| GIVEN PASSAGE |
.....

How do you find the standard equation given focus (8,10), and vertex (8,6)?

2 Answers
Mar 25, 2017

The focus is above the vertex, therefore, the vertex form of the equation is:

y = a(x-h)^2+k

Use the focus to compute a = 1/(4f)

Expand the equation into standard form.

Explanation:

The focal distance, f, is the distance form the vertex to the focus:

f = 10-6

f = 4

Compute the value of "a":

a = 1/(4f)

a = 1/16

The vertex tells us that h = 8 and k = 6

Substituting these values into the vertex form:

y = 1/16(x-8)^2+6

Expand the square:

y = 1/16(x^2-16x+64)+6

y = x^2/16-x+4+6

y = x^2/16-x+10 This is standard form.

Mar 25, 2017

Find the distance between vertex and focus. Call that p.
Since it opens upward, p >0. Use (x-h)2 = 4p(y - k).

Explanation:

The equation of the parabola that opens up or down and has vertex (h, k) is
(x-h)^2 = 4p(y - k)
where p is the difference between the y-coordinates of the focus and the vertex.

In this example, p = 10 - 6 = 4, and (h, k) = (8, 6). Therefore,

(x-8)^2 = 16(y - 6)

This may have been the form you were seeking.
[If we want this in the "standard form," that usually means solving for the variable that is not squared. Distribute the 16, and add...

(x-8)^2 = 16(y - 6)
(x-8)^2 = 16y - 96
(x-8)^2 + 96 = 16y
y = 1/16 (x-8)^2 + 6
]
If you were only interested in the standard form, set a = 1/(4p) and go straight to the vertex form:

a = 1/(4*4) = 1/16. Therefore,

y = a(x-h)^2 + k
That is,
y = 1/16 (x-8)^2 + 6

Use FOIL and distribute if you prefer the form
y = ax^2 + bx + c

I will not spoil that fun for you.

.....

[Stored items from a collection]
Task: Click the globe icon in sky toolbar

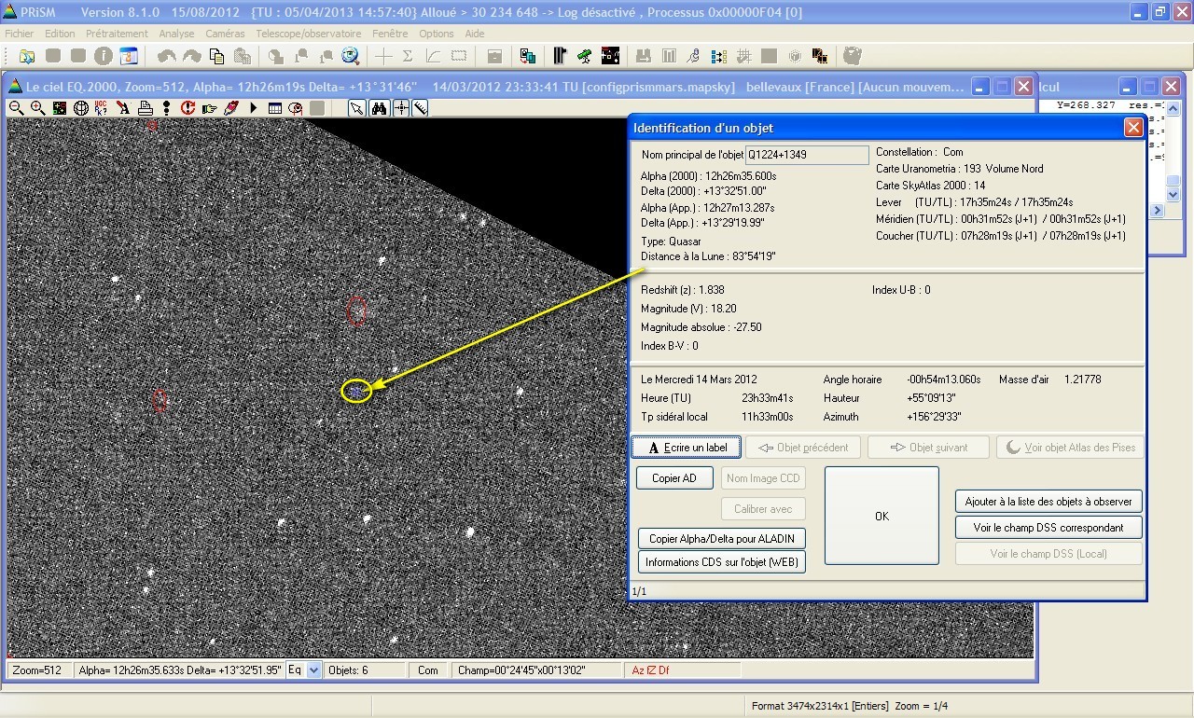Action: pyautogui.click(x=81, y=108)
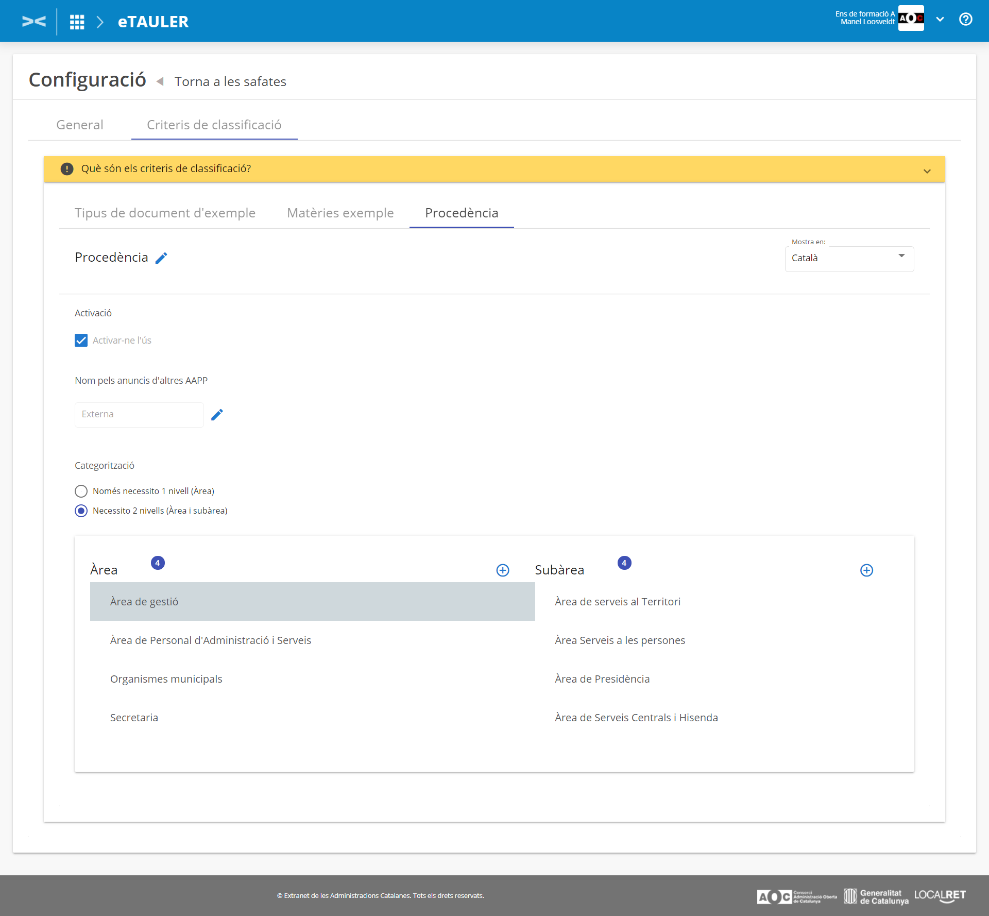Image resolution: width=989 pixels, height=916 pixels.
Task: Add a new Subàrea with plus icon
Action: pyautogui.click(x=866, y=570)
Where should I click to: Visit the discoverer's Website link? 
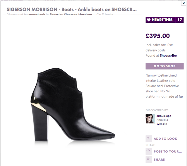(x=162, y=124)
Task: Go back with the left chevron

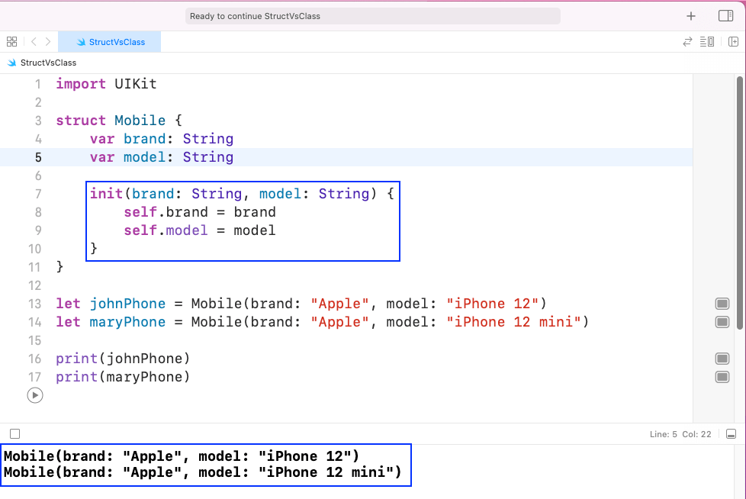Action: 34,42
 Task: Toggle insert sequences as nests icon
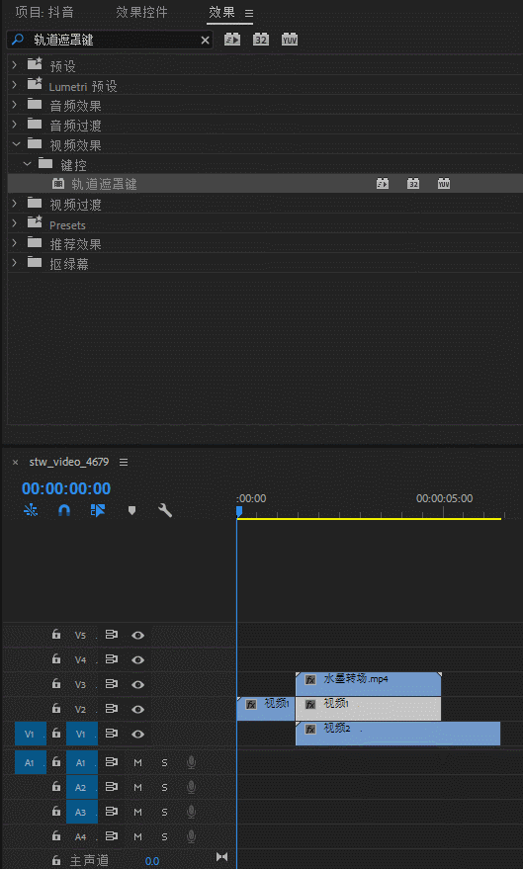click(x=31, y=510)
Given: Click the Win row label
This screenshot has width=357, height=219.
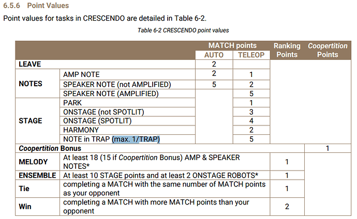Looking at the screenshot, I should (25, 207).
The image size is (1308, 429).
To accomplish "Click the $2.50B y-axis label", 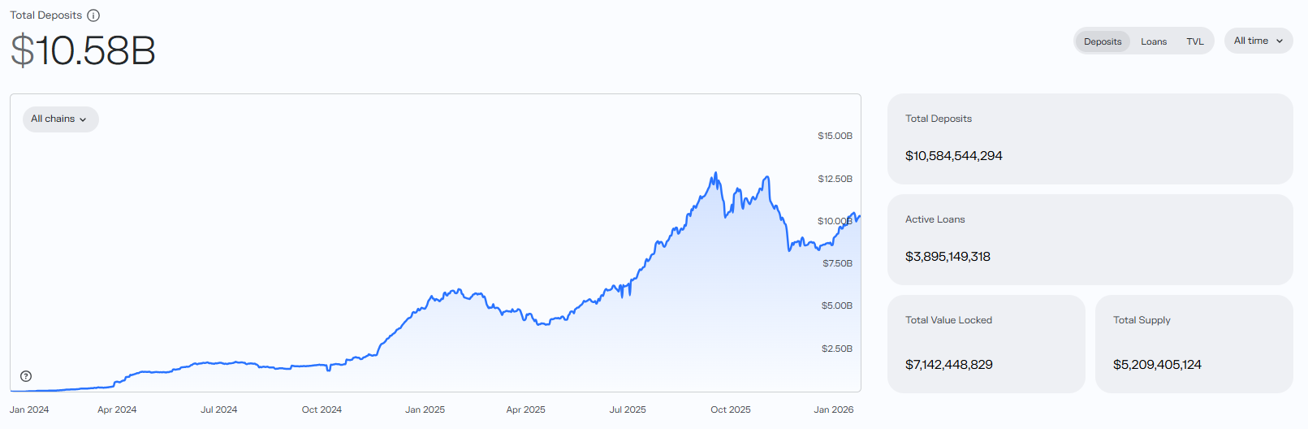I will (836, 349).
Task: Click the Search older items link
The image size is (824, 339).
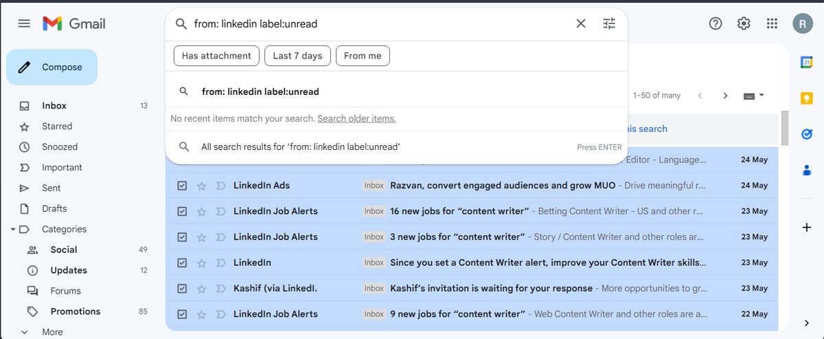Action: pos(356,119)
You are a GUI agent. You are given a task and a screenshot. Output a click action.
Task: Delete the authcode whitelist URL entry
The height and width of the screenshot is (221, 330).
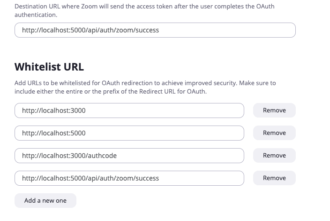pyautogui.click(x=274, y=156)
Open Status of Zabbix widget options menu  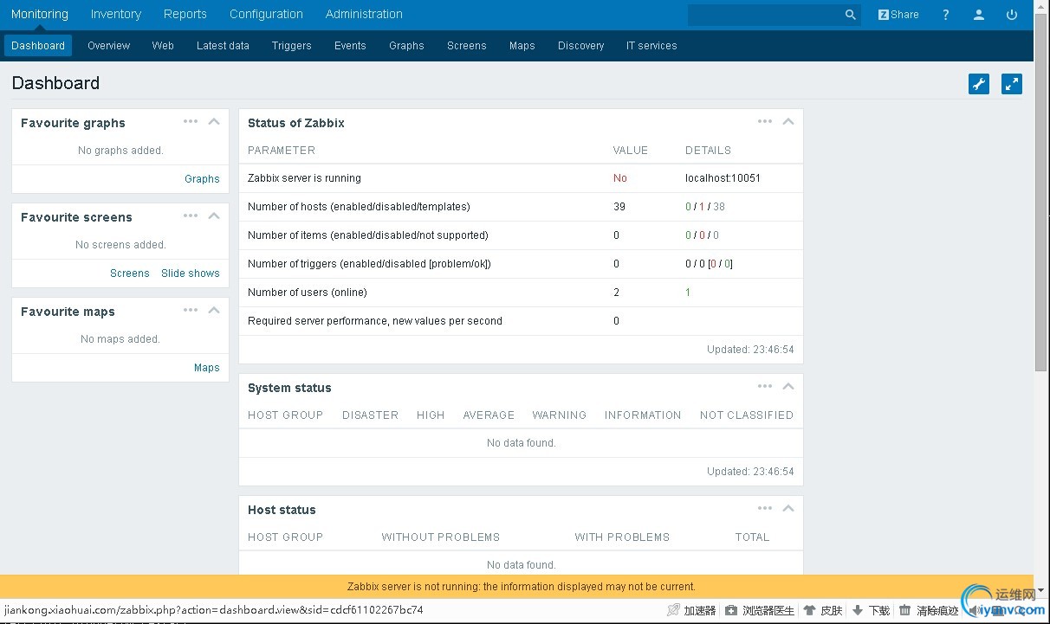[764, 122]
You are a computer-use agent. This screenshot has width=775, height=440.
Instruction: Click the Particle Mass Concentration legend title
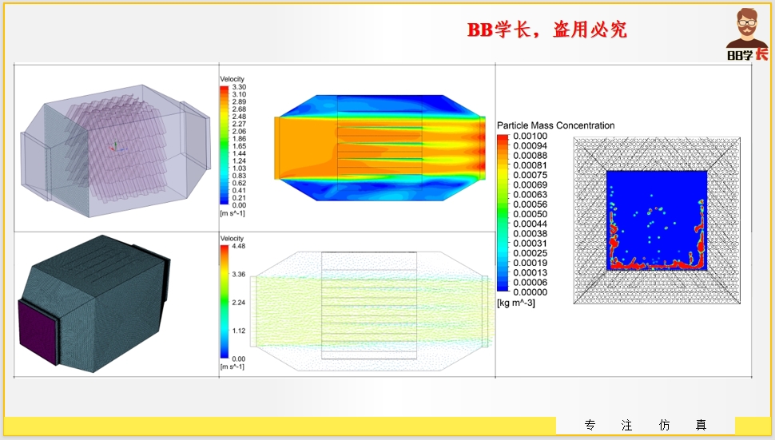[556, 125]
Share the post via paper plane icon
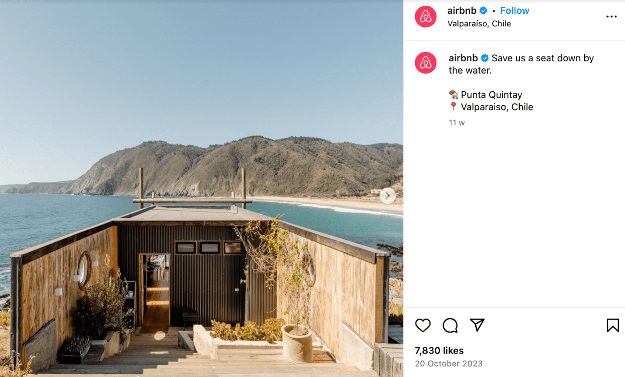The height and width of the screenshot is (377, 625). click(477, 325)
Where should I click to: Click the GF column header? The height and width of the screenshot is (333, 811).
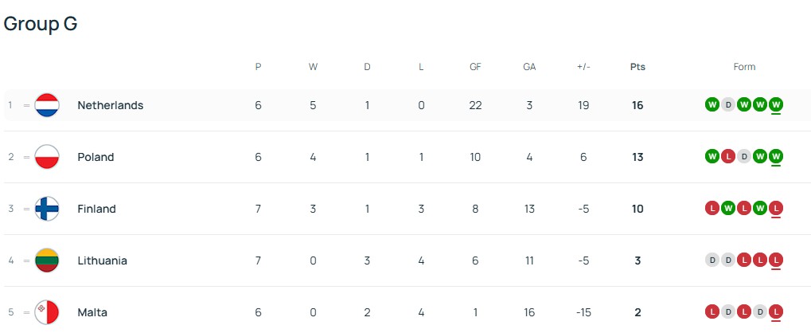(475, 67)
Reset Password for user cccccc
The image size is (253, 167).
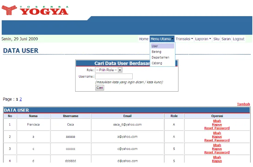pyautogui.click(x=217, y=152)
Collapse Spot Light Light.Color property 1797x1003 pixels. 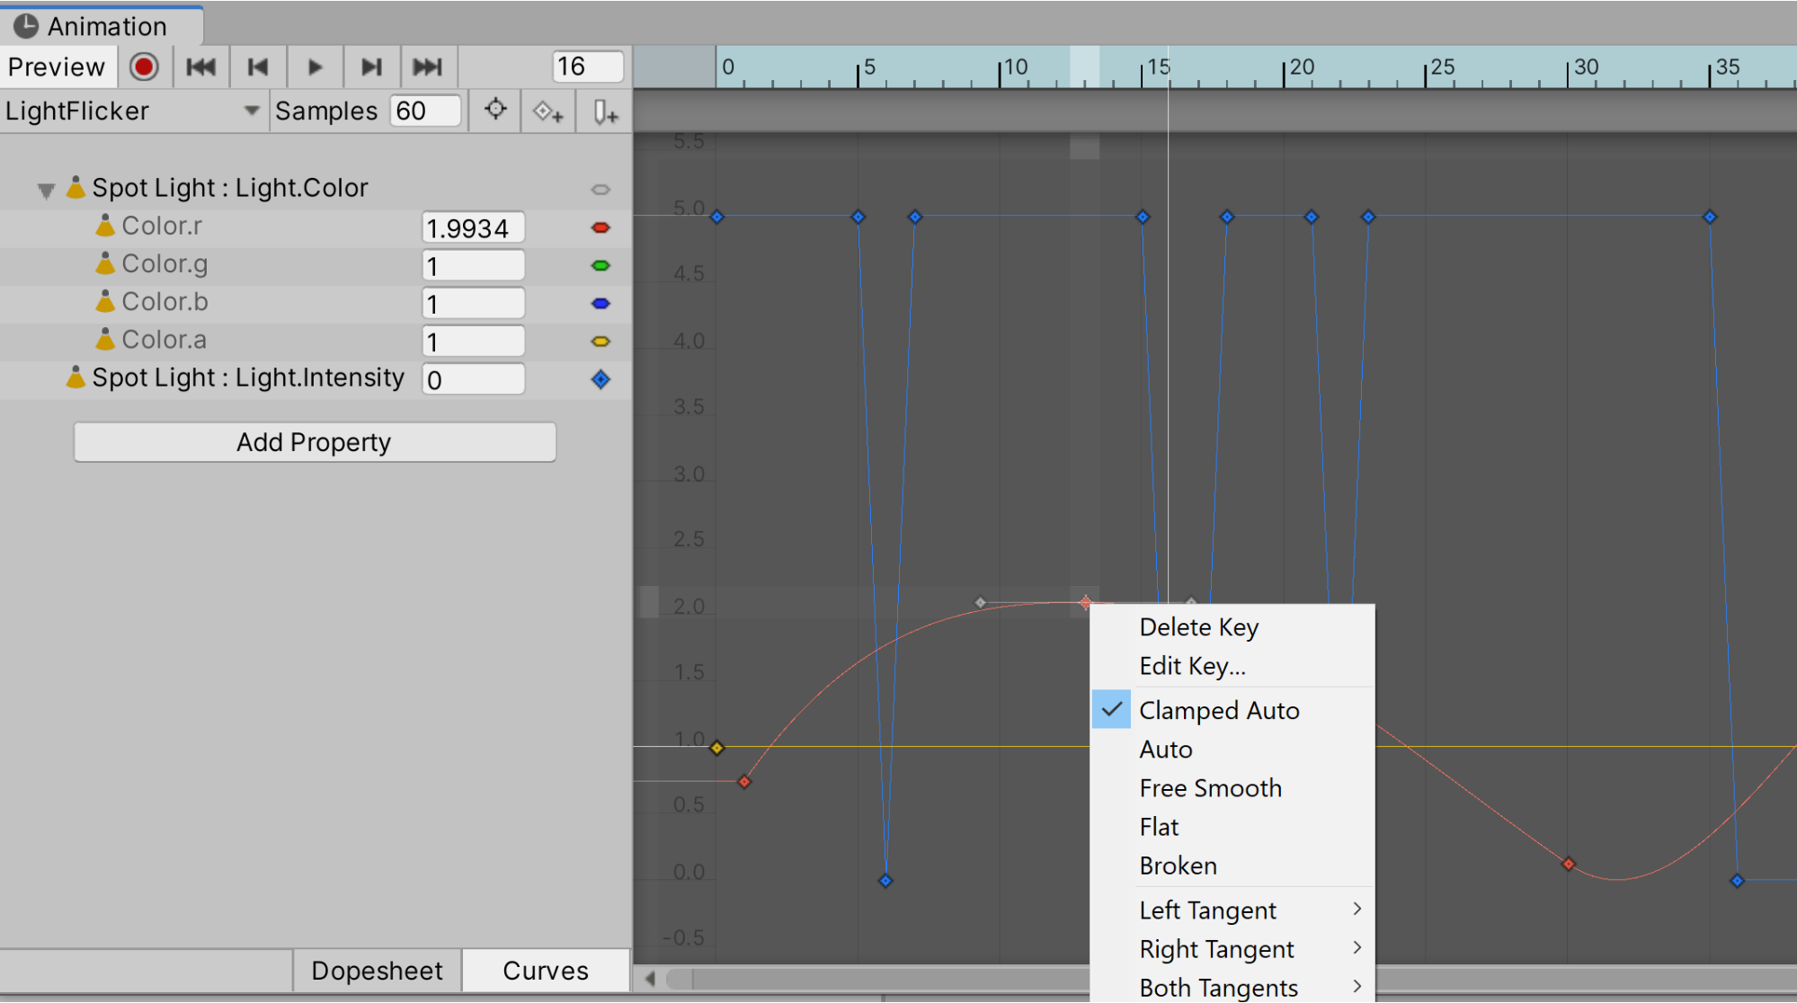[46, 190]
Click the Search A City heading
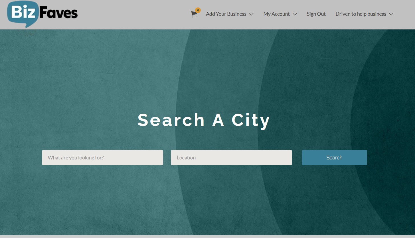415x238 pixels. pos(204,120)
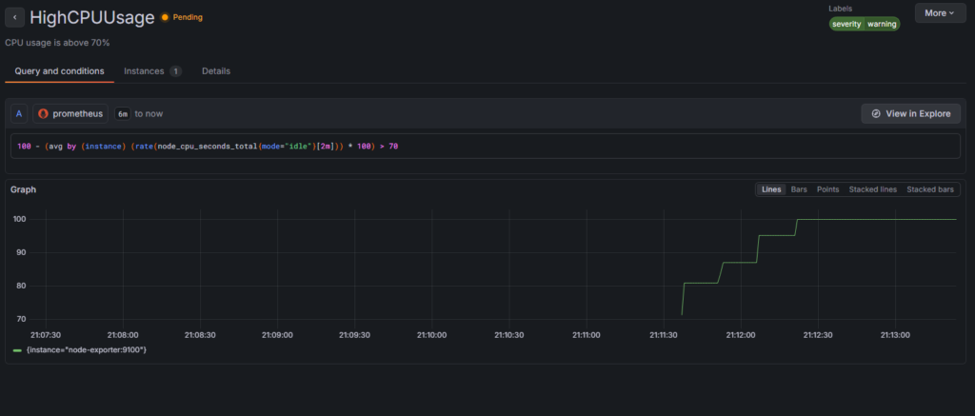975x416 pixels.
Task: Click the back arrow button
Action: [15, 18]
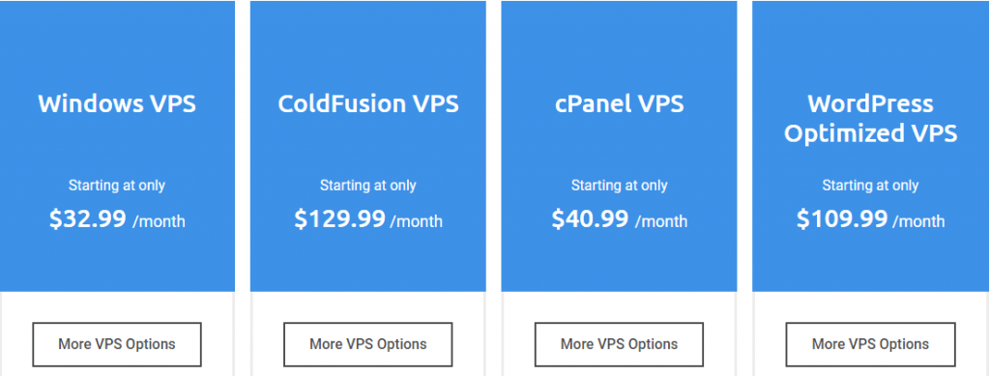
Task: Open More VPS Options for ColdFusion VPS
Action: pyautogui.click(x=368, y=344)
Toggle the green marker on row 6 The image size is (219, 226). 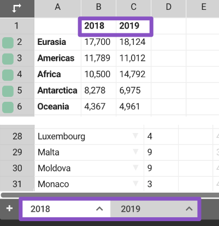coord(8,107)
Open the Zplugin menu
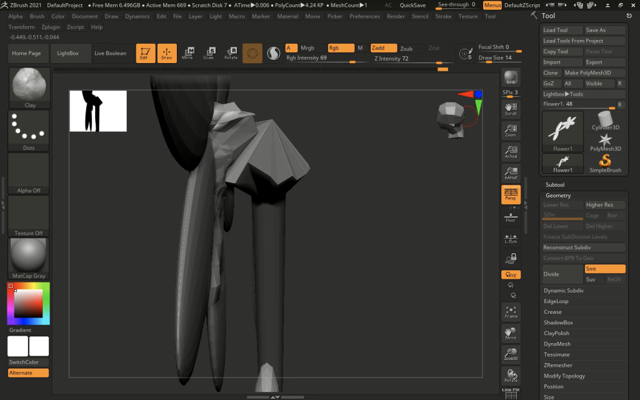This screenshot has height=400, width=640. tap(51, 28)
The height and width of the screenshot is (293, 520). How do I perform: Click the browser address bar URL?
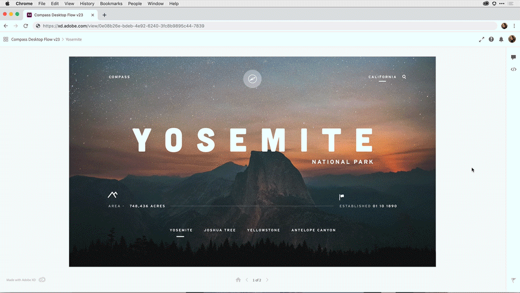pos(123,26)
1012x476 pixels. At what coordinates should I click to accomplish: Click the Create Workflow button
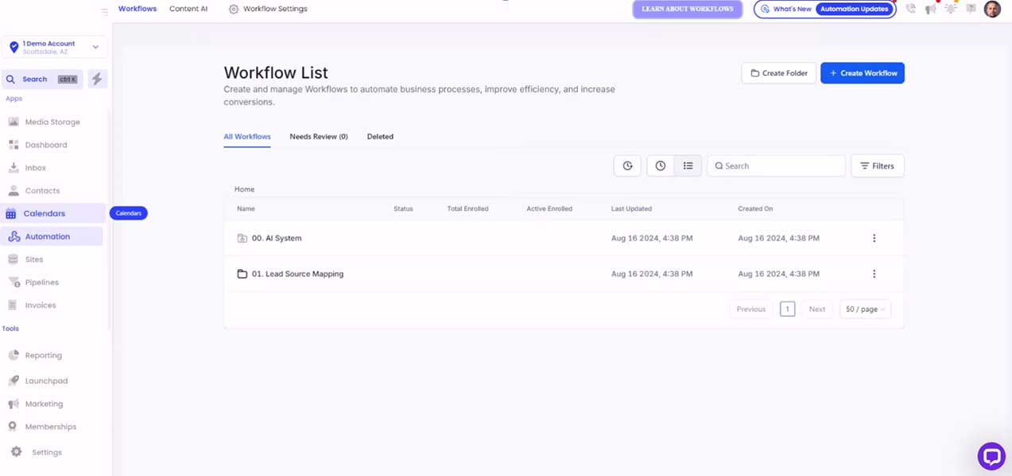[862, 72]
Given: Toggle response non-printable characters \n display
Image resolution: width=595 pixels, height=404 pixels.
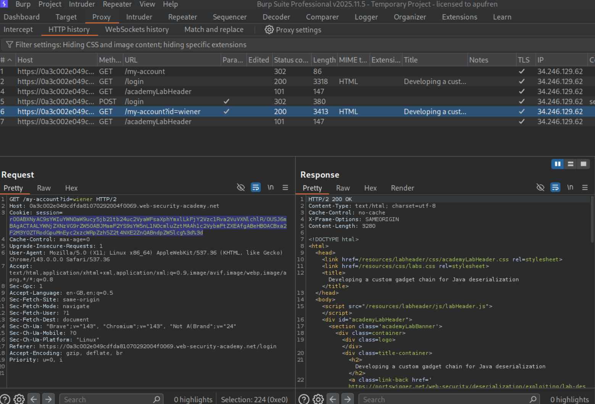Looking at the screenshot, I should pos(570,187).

.....

| EXERCISE REQUIREMENTS |
In the parabola thread, what equation does the first answer give as the standard form?

| RESULT |
y = x^2/16 - x + 10